We, thus, became the poorest, the most illiterate, the most backwards, the most unhealthy, the most un-enlightened, the most deprived and weakest of all human race. The Islamic world slipped into an abyss of darkness.
Mahathir thus proposes a framework of action consisting of thinking and acquisition of knowledge for the Muslim world particularly the youths. Knowledge which he a stresses has a scope beyond the theological knowledge, something which today’s Muslim scholars have come to define as the only knowledge relevant for the Muslims.
In this context it is important to note that the contemporary body of human knowledge which many of us see as Western and alien is not the special possession of the Europe and the US. Muslims and others equally have a right over them. It is fact that much of this corpus of knowledge was built during Renaissance and thereafter in Europe and America, but this process of large scale knowledge building took off on the works done by the Arabs, the Indians and the Chinese. One small example for instance is the term algorithm which comes from the name of the 9th century Muslim mathematician and the term Algebra which derives from his Arabic mathematical treaties Al Jabar wa-al-Muqabilab.
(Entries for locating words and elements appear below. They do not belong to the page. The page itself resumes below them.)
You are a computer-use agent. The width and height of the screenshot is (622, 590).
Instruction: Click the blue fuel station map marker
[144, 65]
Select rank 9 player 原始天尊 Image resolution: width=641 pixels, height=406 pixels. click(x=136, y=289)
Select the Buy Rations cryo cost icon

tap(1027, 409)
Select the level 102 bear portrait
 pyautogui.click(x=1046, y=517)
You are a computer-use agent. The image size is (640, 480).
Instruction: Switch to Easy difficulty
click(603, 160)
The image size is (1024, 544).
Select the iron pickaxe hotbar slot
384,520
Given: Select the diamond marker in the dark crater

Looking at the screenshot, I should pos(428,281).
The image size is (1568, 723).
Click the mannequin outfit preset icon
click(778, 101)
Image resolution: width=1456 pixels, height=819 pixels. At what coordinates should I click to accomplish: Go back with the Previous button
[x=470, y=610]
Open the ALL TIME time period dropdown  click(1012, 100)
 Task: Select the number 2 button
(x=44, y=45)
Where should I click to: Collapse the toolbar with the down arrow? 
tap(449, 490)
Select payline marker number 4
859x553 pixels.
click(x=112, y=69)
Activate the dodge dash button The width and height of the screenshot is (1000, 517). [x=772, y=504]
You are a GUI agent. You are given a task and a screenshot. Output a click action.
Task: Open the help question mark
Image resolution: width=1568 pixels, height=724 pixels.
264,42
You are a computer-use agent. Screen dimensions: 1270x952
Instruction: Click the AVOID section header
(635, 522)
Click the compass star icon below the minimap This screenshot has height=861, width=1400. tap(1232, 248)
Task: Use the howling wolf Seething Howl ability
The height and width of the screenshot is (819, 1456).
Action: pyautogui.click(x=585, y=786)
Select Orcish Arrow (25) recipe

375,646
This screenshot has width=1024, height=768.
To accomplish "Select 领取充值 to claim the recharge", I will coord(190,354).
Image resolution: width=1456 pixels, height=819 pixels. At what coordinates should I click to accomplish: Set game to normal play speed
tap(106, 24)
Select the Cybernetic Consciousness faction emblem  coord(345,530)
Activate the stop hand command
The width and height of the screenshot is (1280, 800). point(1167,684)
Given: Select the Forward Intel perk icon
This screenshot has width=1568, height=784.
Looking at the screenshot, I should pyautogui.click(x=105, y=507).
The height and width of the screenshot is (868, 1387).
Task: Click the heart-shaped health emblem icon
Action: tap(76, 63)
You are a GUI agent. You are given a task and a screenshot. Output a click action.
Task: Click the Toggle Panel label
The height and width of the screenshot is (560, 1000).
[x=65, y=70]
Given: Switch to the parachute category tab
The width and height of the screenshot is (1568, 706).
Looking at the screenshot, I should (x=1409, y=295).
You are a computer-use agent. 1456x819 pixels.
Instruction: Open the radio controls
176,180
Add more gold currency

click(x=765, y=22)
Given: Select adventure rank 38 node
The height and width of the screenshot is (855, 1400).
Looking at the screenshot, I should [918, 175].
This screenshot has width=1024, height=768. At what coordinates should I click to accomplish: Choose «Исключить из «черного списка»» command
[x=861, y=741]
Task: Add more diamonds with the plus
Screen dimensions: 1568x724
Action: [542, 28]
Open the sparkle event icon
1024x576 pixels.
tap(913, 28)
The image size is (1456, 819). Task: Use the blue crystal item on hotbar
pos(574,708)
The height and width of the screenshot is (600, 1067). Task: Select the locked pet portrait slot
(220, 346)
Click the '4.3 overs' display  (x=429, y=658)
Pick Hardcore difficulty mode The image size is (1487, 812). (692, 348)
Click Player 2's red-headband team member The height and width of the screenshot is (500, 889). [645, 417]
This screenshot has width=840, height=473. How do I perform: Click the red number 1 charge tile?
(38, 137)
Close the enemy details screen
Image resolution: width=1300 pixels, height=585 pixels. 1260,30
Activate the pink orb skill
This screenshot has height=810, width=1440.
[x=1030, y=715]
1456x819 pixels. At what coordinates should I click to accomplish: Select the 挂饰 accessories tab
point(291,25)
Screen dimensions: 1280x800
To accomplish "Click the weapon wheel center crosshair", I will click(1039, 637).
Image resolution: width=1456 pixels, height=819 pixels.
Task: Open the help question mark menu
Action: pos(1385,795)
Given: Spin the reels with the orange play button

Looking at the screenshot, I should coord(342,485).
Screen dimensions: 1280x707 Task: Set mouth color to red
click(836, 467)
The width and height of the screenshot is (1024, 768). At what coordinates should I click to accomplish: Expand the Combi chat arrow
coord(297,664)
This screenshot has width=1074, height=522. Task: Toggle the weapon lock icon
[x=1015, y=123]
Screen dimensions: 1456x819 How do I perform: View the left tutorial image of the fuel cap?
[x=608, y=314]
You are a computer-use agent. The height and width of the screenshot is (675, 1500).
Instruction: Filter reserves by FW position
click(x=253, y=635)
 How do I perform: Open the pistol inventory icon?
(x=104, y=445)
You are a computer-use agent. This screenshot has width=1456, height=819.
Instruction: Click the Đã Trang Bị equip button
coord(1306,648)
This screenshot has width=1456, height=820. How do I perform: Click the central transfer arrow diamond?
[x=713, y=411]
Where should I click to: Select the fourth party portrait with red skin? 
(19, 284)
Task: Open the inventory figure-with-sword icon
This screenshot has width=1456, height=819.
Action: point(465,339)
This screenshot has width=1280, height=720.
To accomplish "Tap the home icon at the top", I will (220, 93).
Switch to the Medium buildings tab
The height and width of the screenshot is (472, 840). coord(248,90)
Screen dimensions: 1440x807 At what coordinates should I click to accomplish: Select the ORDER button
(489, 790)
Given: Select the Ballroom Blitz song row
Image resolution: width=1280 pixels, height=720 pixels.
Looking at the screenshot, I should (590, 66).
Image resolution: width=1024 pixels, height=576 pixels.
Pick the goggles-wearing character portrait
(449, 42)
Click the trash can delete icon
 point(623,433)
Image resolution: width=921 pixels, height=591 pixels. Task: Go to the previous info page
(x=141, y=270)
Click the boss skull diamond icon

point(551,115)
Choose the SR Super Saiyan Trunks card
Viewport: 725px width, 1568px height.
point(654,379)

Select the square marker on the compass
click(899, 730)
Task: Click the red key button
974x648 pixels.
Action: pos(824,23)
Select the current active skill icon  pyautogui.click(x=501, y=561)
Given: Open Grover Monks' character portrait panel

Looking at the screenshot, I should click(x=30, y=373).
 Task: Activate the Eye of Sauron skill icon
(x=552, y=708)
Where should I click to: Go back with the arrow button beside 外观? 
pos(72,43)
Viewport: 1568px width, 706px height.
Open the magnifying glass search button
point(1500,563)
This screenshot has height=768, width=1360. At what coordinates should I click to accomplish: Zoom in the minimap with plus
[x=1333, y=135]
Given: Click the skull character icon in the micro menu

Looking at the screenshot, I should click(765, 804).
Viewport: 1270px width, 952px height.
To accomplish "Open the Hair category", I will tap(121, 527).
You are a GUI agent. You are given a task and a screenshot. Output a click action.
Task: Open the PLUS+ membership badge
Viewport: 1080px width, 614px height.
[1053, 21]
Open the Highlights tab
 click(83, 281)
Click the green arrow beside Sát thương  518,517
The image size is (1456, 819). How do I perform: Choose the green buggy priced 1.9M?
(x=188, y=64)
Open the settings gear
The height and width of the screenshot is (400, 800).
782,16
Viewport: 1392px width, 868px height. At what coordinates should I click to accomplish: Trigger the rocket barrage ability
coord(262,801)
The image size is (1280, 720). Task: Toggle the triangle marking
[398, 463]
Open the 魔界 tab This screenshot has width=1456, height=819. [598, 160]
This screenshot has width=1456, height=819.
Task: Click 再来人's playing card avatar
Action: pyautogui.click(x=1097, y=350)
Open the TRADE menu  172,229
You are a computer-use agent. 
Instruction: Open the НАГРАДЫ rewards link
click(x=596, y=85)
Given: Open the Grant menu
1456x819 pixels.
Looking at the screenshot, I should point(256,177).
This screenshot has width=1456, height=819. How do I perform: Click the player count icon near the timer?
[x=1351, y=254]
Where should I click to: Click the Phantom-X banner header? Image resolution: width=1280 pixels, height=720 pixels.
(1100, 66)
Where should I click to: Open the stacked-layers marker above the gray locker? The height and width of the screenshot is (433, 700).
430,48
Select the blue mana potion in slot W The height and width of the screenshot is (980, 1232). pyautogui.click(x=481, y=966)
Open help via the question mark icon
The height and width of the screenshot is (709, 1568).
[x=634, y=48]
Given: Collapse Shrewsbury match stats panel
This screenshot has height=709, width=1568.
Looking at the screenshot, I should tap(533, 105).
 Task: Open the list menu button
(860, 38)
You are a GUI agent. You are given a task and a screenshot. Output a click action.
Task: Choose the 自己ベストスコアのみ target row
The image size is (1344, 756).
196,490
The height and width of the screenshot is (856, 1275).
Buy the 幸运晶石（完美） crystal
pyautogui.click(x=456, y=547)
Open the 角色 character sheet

In the above proposition lies the future of the Muslims. Power comes from knowledge, spirituality, and technology, we should not act as brainless buffoon. In the history of humankind those who did not stop learning and believing have prevailed. Those who acted foolishly perished. Not until we think and rediscover this we will continue to suffer hugely in terms of precious man and material resources. Is the Muslim youth listening?